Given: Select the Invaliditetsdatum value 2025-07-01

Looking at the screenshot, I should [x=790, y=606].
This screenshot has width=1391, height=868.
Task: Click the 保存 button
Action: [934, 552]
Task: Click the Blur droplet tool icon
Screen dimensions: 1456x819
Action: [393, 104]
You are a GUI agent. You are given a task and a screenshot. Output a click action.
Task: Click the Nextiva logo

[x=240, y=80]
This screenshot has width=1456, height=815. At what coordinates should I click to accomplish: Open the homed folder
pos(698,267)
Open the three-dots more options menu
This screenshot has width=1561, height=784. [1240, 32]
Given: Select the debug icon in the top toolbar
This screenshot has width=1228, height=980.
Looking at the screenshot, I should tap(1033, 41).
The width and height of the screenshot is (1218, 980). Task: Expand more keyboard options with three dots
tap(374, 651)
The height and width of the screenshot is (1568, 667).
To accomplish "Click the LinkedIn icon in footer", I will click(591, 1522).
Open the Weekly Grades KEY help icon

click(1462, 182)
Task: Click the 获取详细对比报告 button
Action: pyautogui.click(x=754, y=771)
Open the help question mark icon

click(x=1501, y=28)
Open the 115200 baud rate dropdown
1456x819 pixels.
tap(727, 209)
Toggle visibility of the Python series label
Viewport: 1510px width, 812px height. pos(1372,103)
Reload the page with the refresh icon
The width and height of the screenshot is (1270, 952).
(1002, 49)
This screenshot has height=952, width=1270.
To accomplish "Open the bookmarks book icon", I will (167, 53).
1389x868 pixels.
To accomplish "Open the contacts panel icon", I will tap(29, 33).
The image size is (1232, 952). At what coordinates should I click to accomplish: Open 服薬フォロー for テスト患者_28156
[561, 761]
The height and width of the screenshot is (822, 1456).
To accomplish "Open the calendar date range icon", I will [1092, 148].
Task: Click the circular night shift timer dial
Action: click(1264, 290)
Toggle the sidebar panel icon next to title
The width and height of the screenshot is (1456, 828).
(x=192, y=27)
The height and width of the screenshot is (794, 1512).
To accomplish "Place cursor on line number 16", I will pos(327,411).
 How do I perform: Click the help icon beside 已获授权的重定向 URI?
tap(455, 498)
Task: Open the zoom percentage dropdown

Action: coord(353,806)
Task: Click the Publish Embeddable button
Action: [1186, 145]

· · · · ·

Your goal – The entries above are to be restated word for word.

Answer space –
Given: Select the Invaliditetsdatum value 2025-07-01

Looking at the screenshot, I should [x=790, y=606].
This screenshot has width=1391, height=868.
Task: Click the 保存 button
Action: [934, 552]
Task: Click the Blur droplet tool icon
Screen dimensions: 1456x819
Action: [393, 104]
You are a GUI agent. You are given a task and a screenshot. Output a click action.
Task: Click the Nextiva logo

[x=240, y=80]
This screenshot has width=1456, height=815. At what coordinates should I click to accomplish: Open the homed folder
pos(698,267)
Open the three-dots more options menu
This screenshot has width=1561, height=784. [1240, 32]
Given: Select the debug icon in the top toolbar
This screenshot has width=1228, height=980.
Looking at the screenshot, I should tap(1033, 41).
The width and height of the screenshot is (1218, 980). Task: Expand more keyboard options with three dots
tap(374, 651)
The height and width of the screenshot is (1568, 667).
To accomplish "Click the LinkedIn icon in footer", I will click(591, 1522).
Open the Weekly Grades KEY help icon

click(1462, 182)
Task: Click the 获取详细对比报告 button
Action: pyautogui.click(x=754, y=771)
Open the help question mark icon

click(x=1501, y=28)
Open the 115200 baud rate dropdown
1456x819 pixels.
tap(727, 209)
Toggle visibility of the Python series label
Viewport: 1510px width, 812px height. pos(1372,103)
Reload the page with the refresh icon
The width and height of the screenshot is (1270, 952).
(1002, 49)
This screenshot has height=952, width=1270.
To accomplish "Open the bookmarks book icon", I will (167, 53).
1389x868 pixels.
To accomplish "Open the contacts panel icon", I will tap(29, 33).
The image size is (1232, 952). At what coordinates should I click to accomplish: Open 服薬フォロー for テスト患者_28156
[561, 761]
The height and width of the screenshot is (822, 1456).
To accomplish "Open the calendar date range icon", I will [1092, 148].
Task: Click the circular night shift timer dial
Action: click(1264, 290)
Toggle the sidebar panel icon next to title
The width and height of the screenshot is (1456, 828).
(x=192, y=27)
The height and width of the screenshot is (794, 1512).
To accomplish "Place cursor on line number 16", I will pos(327,411).
 How do I perform: Click the help icon beside 已获授权的重定向 URI?
tap(455, 498)
Task: Open the zoom percentage dropdown

Action: coord(353,806)
Task: Click the Publish Embeddable button
Action: [1186, 145]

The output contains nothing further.